* **What the task asks**
Copy exactly the lines of the data below, beginning with the line with "Where should I click to: Start" and ending with the line with "Task: Click the 专项台账 ledger icon in header". Pictures are to be omitted.
--- Record excerpts Enclosed Below ---
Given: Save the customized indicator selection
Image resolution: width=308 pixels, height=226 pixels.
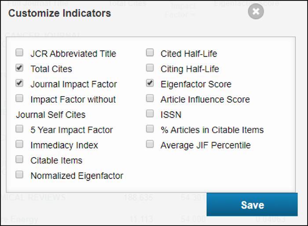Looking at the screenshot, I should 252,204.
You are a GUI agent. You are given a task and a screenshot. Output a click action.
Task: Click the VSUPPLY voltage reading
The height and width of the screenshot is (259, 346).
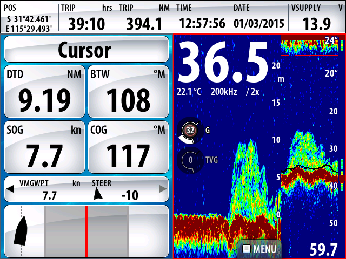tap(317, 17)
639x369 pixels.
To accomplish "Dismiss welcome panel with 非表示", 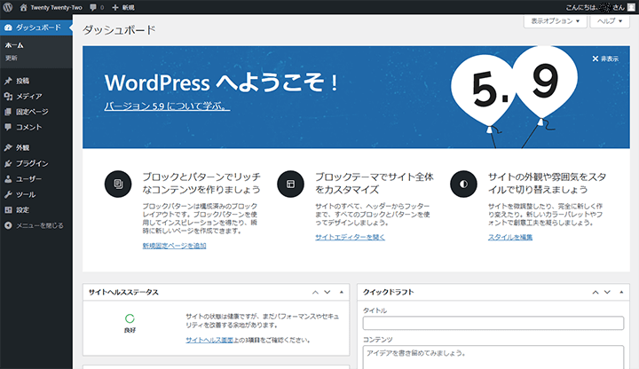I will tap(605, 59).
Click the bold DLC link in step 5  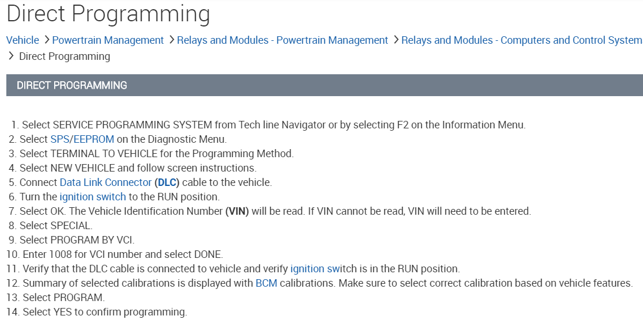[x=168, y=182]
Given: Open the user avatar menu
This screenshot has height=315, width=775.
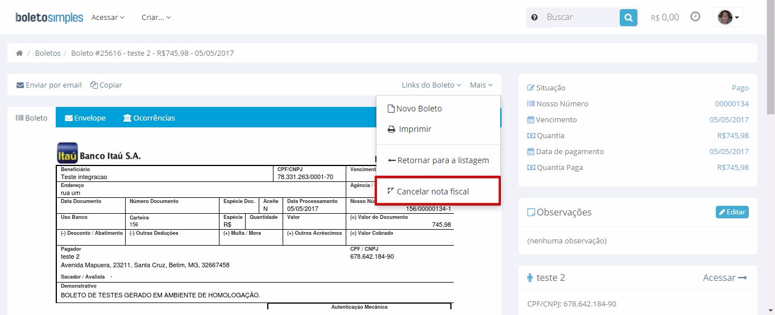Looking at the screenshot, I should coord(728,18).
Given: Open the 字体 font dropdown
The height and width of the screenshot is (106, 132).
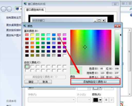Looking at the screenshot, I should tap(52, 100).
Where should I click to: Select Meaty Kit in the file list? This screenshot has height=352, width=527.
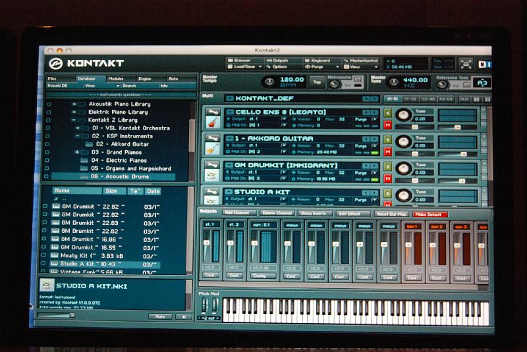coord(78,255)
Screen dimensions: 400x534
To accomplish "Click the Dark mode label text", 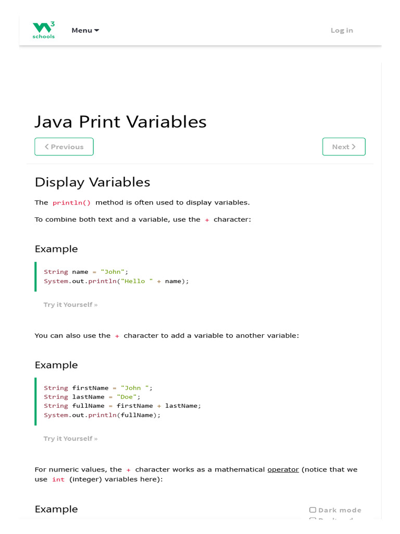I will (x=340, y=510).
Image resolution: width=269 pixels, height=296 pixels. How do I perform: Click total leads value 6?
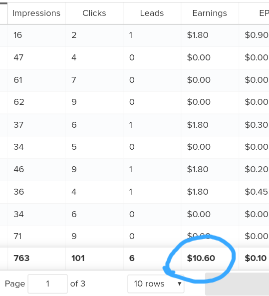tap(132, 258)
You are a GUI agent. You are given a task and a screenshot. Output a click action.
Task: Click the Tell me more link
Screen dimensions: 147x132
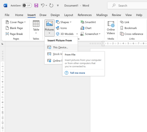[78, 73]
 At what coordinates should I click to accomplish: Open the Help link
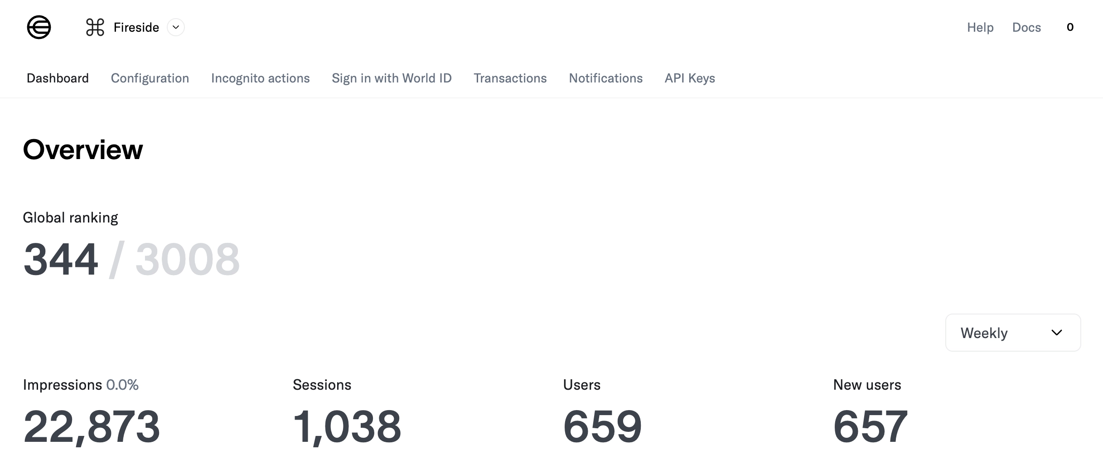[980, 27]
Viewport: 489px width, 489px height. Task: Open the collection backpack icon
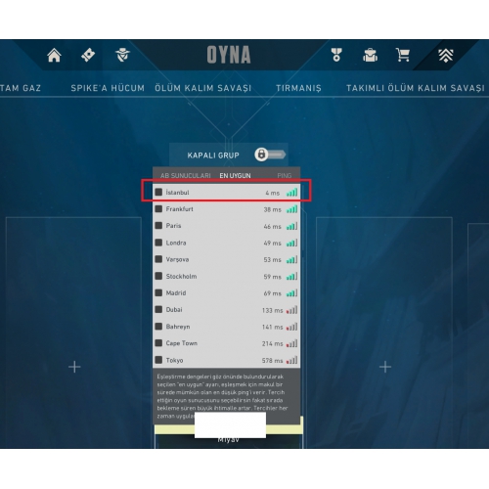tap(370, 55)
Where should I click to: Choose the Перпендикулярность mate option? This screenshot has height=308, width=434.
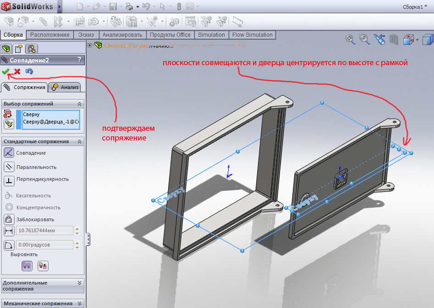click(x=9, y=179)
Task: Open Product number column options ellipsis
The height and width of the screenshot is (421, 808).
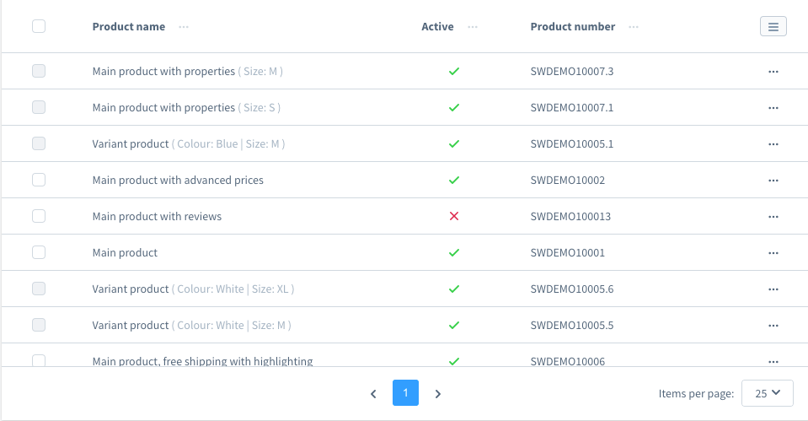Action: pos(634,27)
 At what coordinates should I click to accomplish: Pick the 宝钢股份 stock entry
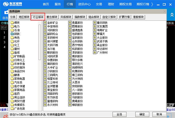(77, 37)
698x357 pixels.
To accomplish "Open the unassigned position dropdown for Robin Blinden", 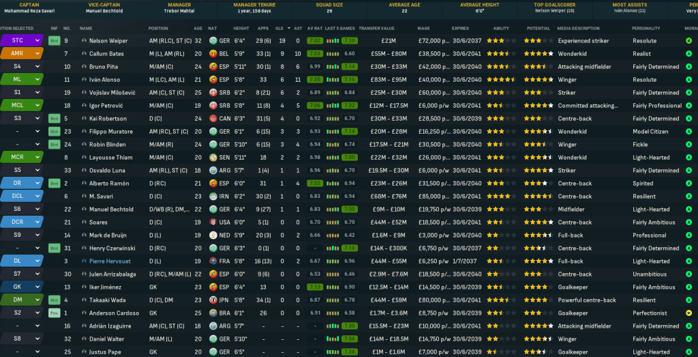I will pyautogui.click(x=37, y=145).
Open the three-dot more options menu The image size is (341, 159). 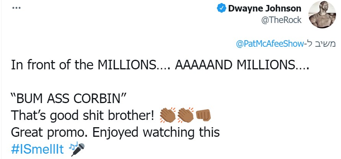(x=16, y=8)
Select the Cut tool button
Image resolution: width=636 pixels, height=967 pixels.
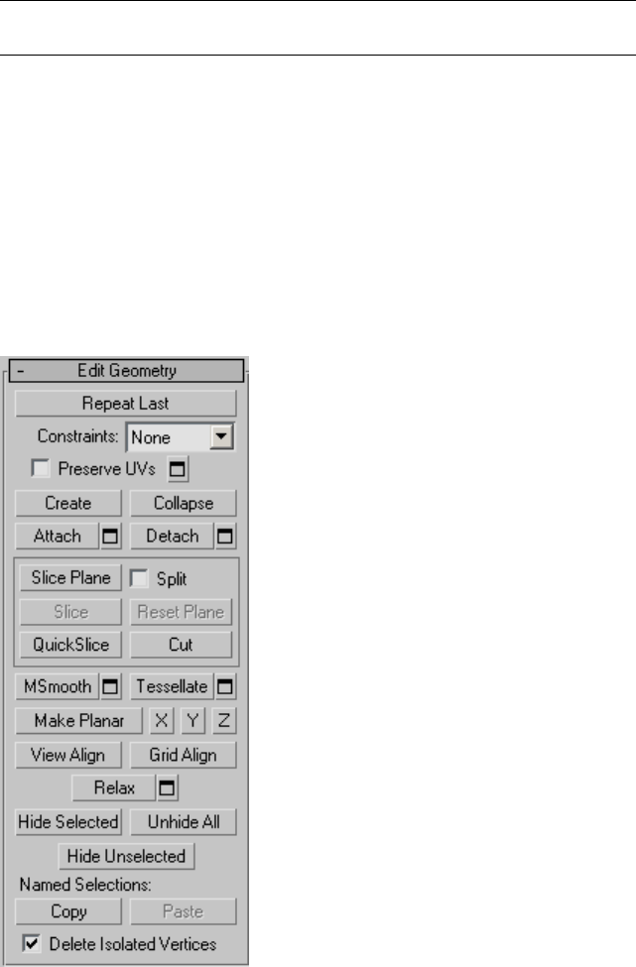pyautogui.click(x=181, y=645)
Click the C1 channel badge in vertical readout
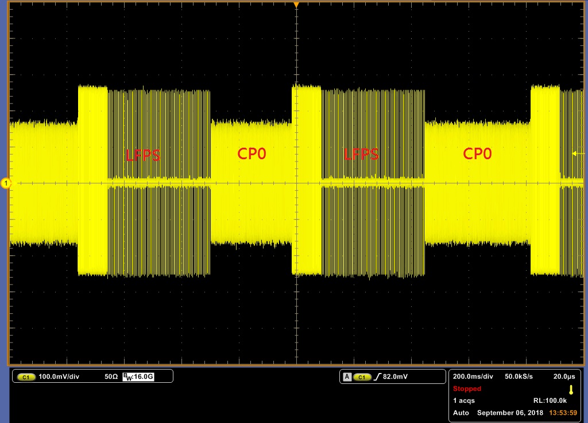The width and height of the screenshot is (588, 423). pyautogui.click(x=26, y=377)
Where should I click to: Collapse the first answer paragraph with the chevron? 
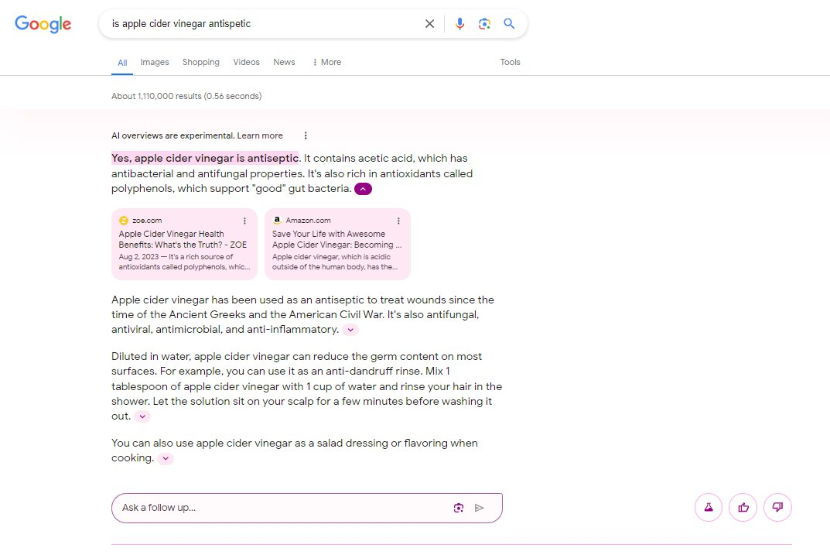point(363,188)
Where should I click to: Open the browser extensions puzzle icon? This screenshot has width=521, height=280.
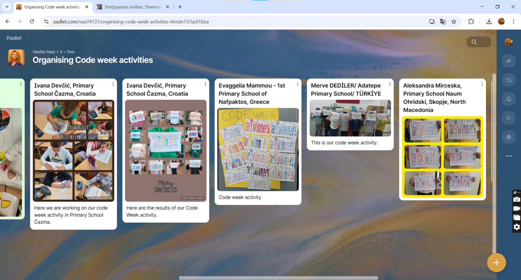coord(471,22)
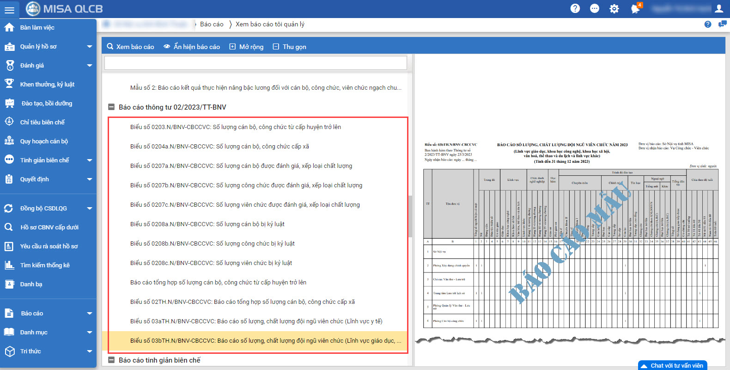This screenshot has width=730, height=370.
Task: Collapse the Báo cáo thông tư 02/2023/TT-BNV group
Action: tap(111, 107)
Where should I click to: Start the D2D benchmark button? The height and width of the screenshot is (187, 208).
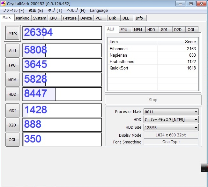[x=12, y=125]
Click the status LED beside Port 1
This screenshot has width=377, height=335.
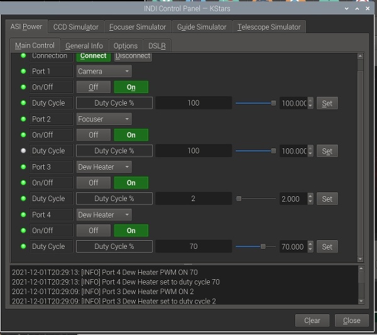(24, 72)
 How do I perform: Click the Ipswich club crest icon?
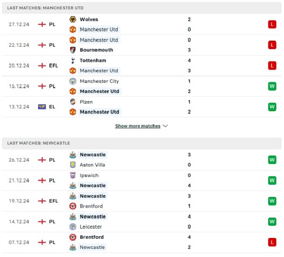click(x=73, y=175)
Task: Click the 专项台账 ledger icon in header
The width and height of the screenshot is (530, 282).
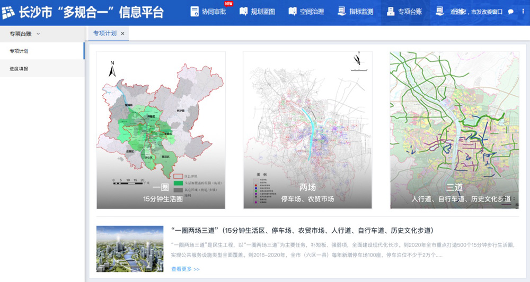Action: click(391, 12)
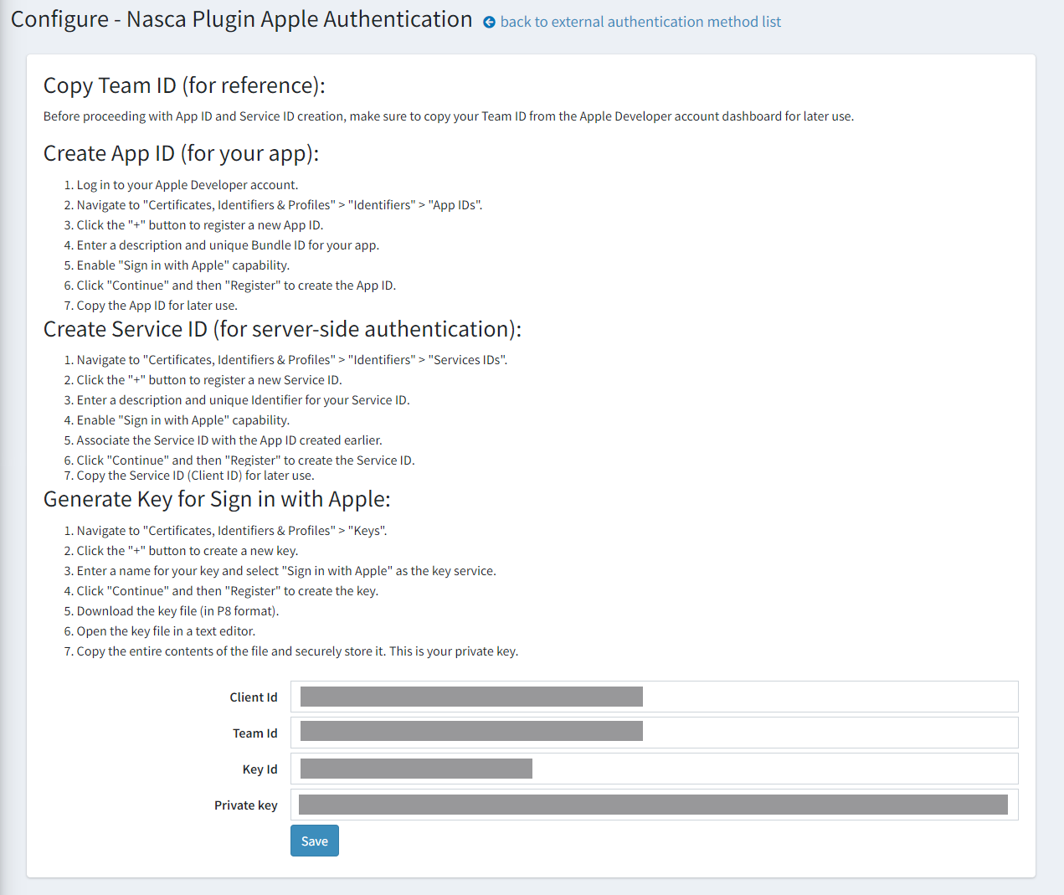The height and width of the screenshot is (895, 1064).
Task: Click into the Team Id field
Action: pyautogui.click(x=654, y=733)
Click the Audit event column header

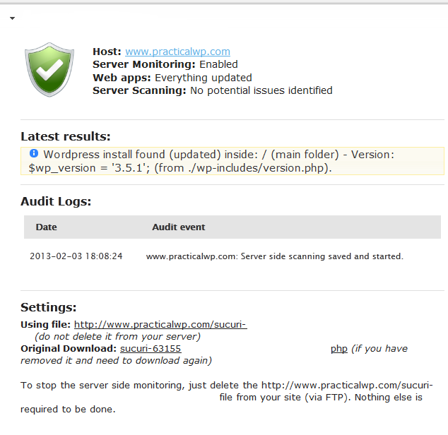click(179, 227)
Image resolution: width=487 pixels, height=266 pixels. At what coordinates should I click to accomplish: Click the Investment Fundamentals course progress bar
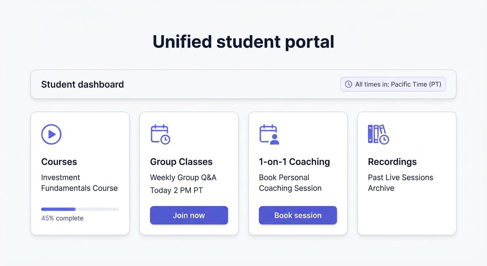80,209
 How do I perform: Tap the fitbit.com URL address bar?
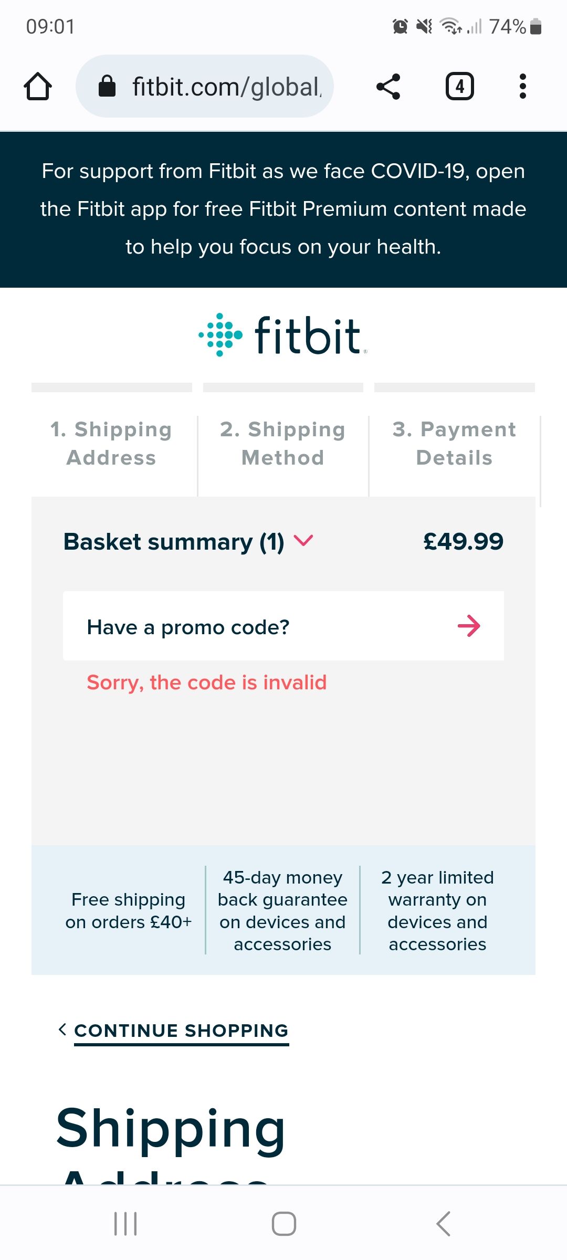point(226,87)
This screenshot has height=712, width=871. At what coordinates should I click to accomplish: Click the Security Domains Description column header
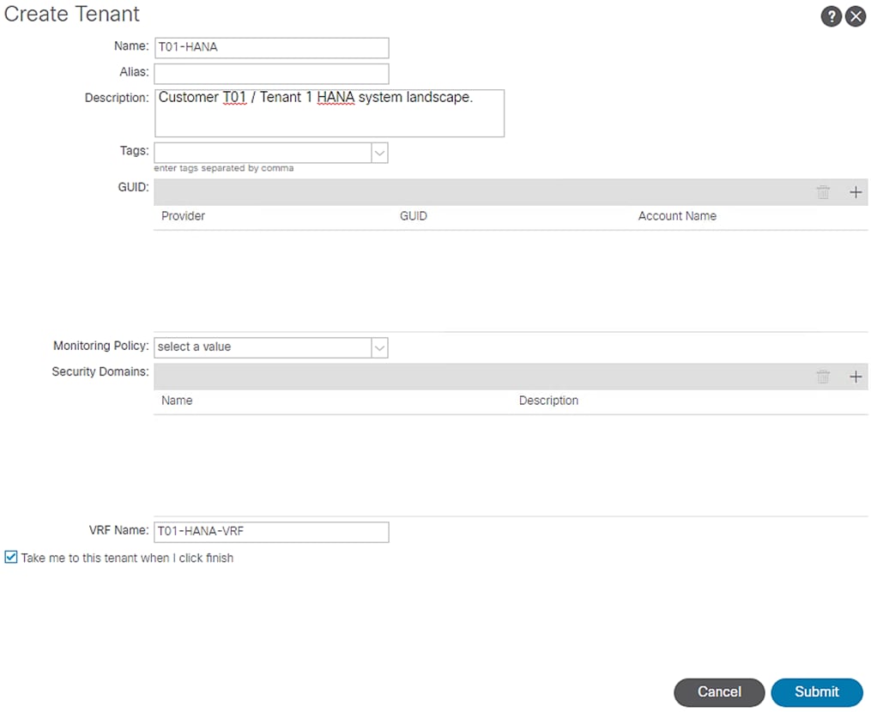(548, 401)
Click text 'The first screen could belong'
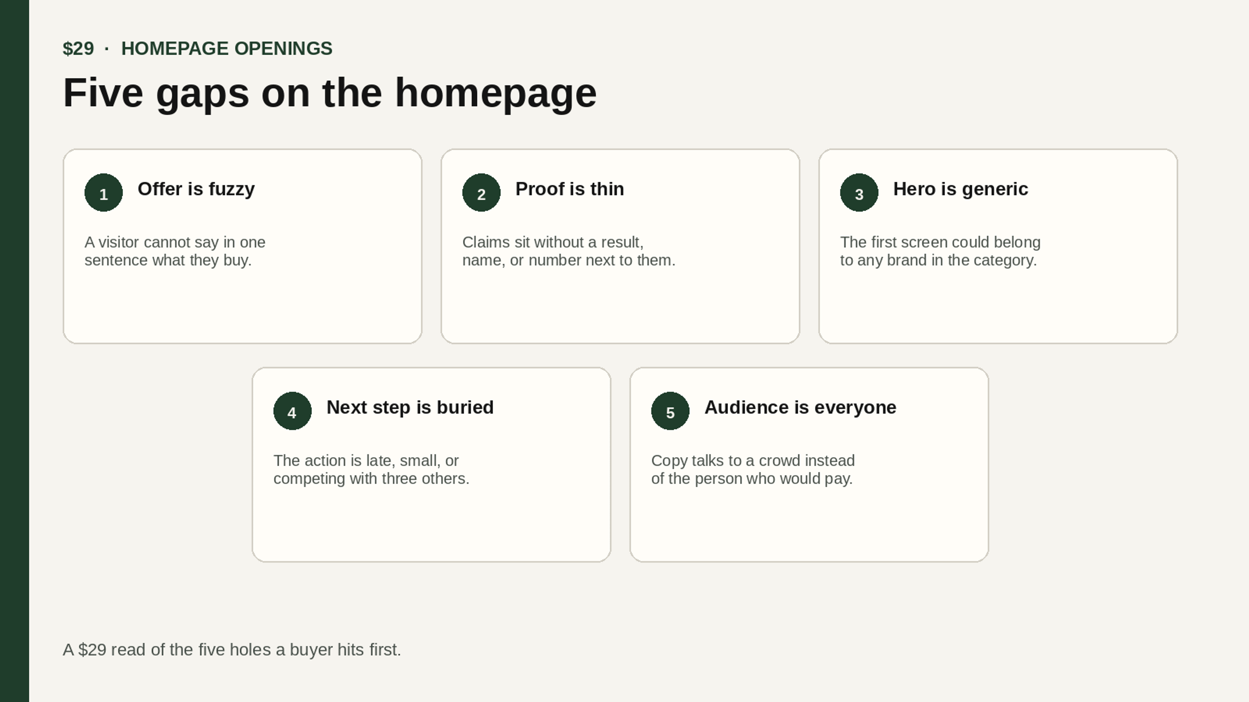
--- End of Enclosed Record excerpts ---
* **Exercise solution**
Where should I click to: Start the D2D benchmark button? The height and width of the screenshot is (187, 208).
[x=12, y=125]
Click the status LED beside Port 1
This screenshot has width=377, height=335.
(24, 72)
 How do I perform: Click the Ipswich club crest icon?
click(x=73, y=175)
Task: Click the 专项台账 ledger icon in header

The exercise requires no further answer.